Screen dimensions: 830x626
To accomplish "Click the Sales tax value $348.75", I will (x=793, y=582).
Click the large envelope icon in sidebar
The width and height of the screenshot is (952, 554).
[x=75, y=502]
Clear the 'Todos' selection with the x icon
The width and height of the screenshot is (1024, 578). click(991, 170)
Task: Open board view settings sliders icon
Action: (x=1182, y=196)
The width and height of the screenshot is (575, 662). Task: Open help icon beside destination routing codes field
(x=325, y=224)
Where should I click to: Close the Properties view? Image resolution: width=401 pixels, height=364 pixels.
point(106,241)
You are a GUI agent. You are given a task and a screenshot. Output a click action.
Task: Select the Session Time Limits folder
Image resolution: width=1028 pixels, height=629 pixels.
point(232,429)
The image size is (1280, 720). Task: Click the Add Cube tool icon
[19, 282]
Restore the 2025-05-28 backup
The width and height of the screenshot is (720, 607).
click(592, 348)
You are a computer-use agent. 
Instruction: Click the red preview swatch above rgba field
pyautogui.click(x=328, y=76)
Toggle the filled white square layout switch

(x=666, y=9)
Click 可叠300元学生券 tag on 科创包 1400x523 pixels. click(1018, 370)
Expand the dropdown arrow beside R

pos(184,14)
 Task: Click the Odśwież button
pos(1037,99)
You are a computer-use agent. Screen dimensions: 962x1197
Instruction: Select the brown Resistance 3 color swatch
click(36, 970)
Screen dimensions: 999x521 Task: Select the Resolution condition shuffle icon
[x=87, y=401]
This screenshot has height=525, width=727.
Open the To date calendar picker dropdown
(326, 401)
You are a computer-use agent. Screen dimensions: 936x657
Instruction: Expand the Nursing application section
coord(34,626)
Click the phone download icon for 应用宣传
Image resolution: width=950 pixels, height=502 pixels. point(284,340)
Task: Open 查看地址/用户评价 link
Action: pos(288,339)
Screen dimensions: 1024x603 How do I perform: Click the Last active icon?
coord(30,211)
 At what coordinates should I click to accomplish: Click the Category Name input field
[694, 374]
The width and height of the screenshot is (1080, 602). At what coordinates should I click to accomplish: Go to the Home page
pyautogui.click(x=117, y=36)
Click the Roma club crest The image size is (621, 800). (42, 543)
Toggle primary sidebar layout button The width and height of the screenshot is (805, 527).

_REQUIRED ACTION_.
What you need to do is repeat every record above exactly.

_EXERCISE ANSWER_.
Screen dimensions: 830x626
To accomplish "Click the Sales tax value $348.75", I will (x=793, y=582).
Click the large envelope icon in sidebar
The width and height of the screenshot is (952, 554).
[x=75, y=502]
Clear the 'Todos' selection with the x icon
The width and height of the screenshot is (1024, 578). click(991, 170)
Task: Open board view settings sliders icon
Action: (x=1182, y=196)
The width and height of the screenshot is (575, 662). Task: Open help icon beside destination routing codes field
(x=325, y=224)
Where should I click to: Close the Properties view? Image resolution: width=401 pixels, height=364 pixels.
point(106,241)
You are a GUI agent. You are given a task and a screenshot. Output a click action.
Task: Select the Session Time Limits folder
Image resolution: width=1028 pixels, height=629 pixels.
point(232,429)
The image size is (1280, 720). Task: Click the Add Cube tool icon
[19, 282]
Restore the 2025-05-28 backup
The width and height of the screenshot is (720, 607).
click(592, 348)
You are a computer-use agent. 
Instruction: Click the red preview swatch above rgba field
pyautogui.click(x=328, y=76)
Toggle the filled white square layout switch

(x=666, y=9)
Click 可叠300元学生券 tag on 科创包 1400x523 pixels. click(1018, 370)
Expand the dropdown arrow beside R

pos(184,14)
 Task: Click the Odśwież button
pos(1037,99)
You are a computer-use agent. Screen dimensions: 962x1197
Instruction: Select the brown Resistance 3 color swatch
click(36, 970)
Screen dimensions: 999x521 Task: Select the Resolution condition shuffle icon
[x=87, y=401]
This screenshot has height=525, width=727.
Open the To date calendar picker dropdown
(326, 401)
You are a computer-use agent. Screen dimensions: 936x657
Instruction: Expand the Nursing application section
coord(34,626)
Click the phone download icon for 应用宣传
Image resolution: width=950 pixels, height=502 pixels. point(284,340)
Task: Open 查看地址/用户评价 link
Action: pos(288,339)
Screen dimensions: 1024x603 How do I perform: Click the Last active icon?
coord(30,211)
 At what coordinates should I click to accomplish: Click the Category Name input field
[694, 374]
The width and height of the screenshot is (1080, 602). At what coordinates should I click to accomplish: Go to the Home page
pyautogui.click(x=117, y=36)
Click the Roma club crest The image size is (621, 800). (42, 543)
Toggle primary sidebar layout button The width and height of the screenshot is (805, 527).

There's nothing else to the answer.